Entre las pruebas en su contra, la sentencia menciona la cantidad de testigos que el 31 de diciembre de 2005 vieron al acusado junto a César, en la camioneta Kia que pertenecía a la piscifactoría «Bahía Yuncón», donde Frías trabajaba. También las zapatillas que le regaló al hijo de una mujer en cuya casa solía parar, y que eran de César. Al chico además le pidió que lavara las manchas de sangre que había en la parte trasera de la camioneta. A esto se suman las huellas que dejó ese rodado en los lugares donde fueron hallados los cuerpos, y la mamadera del bebé de la pareja que estaba en una cabaña de «Bahía Yuncón», que Frías solía frecuentar. En ese lugar, donde se hallaron manchas de sangre, estuvo Verónica con su hijo.
Otro aspecto, fueron las declaraciones del comisario Daniel Rojas y del joven detenido que compartió celda con Frías en Piedra del Aguila, Alejandro Malvestitti. A ambos el acusado les confesó los crímenes.
El pedido de nulidad del juicio que había formulado el defensor Miguel Manso, con el argumento de que «el derecho a defensa se violó» fue desestimado por la Cámara (ver aparte).
Respecto de la presunta violación de Isaguirre, los jueces no compartieron el mismo criterio. Rodeiro señaló que «no existe ninguna evidencia ni rastro material que permita sostener que la relación sexual (entre el «Tucumano» y la víctima) fue forzada. No encuentro elementos de prueba que indiquen que la probada relación sexual que mantuvo con Isaguirre no haya sido consentida».

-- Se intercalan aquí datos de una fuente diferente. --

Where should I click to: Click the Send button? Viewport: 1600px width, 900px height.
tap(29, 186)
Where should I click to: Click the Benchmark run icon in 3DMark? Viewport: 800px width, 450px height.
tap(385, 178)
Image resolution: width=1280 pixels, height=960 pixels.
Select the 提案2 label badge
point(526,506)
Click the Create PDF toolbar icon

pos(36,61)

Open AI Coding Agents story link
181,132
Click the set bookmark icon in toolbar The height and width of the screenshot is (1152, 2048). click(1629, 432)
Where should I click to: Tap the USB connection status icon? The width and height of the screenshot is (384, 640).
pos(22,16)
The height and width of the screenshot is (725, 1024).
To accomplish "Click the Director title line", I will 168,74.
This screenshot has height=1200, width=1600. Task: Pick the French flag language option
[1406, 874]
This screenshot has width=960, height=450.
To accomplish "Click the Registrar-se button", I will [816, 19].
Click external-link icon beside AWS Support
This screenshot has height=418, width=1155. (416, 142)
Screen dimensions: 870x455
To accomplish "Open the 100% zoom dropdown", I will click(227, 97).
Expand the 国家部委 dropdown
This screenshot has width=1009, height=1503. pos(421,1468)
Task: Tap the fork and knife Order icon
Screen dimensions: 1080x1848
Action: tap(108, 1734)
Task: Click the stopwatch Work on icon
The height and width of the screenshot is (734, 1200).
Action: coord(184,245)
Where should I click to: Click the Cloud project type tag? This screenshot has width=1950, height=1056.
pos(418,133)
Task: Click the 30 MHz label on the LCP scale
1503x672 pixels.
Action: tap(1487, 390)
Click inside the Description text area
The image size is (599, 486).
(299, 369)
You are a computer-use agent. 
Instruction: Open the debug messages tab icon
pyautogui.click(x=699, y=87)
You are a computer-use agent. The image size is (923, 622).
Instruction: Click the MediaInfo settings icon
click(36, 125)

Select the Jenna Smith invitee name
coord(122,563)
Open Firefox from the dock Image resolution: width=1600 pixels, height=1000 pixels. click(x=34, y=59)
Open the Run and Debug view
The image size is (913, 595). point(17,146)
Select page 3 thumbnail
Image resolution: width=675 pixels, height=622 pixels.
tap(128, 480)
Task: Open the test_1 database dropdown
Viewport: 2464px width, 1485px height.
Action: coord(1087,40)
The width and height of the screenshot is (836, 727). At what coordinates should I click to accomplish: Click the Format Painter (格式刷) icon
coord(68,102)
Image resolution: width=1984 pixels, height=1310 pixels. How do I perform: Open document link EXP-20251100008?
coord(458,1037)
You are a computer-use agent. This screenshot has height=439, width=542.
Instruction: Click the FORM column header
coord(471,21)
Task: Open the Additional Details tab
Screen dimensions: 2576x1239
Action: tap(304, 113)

En cambio Víctor Martínez, que votó en segundo lugar, expresó: «Creo que la muerte de Verónica Isaguirre tuvo por fin ocultar la agresión sexual que la precedió». Enrique Modina, el tercer integrante de la Cámara, se limitó a «adherir en su totalidad al voto» de los otros dos vocales.
Sobre el delito de aban
dono de persona, Modina consignó que no se advierte que «con los elementos probatorios reunidos se haya acreditado que el niño corrió un peligro concreto en su salud o en su vida como lo exige la norma aludida».
César y Verónica fueron asesinados el 31 de diciembre de 2005 entre las 9 y las 18. Frías pasó a buscar al joven por su casa y lo mató de una puñalada en el cuello. Luego fue a buscar a Verónica y el hijo de la pareja, a quienes llevó hasta «Bahía Yuncón». Allí mató a la joven mientras que al bebé, que en ese momento tenía casi dos años y que hoy vive con su abuela materna, lo abandonó en el basural.
Los cuerpos de las víctimas fatales fueron encontrados tres días después. El móvil de los crímenes no fue especificado en la sentencia.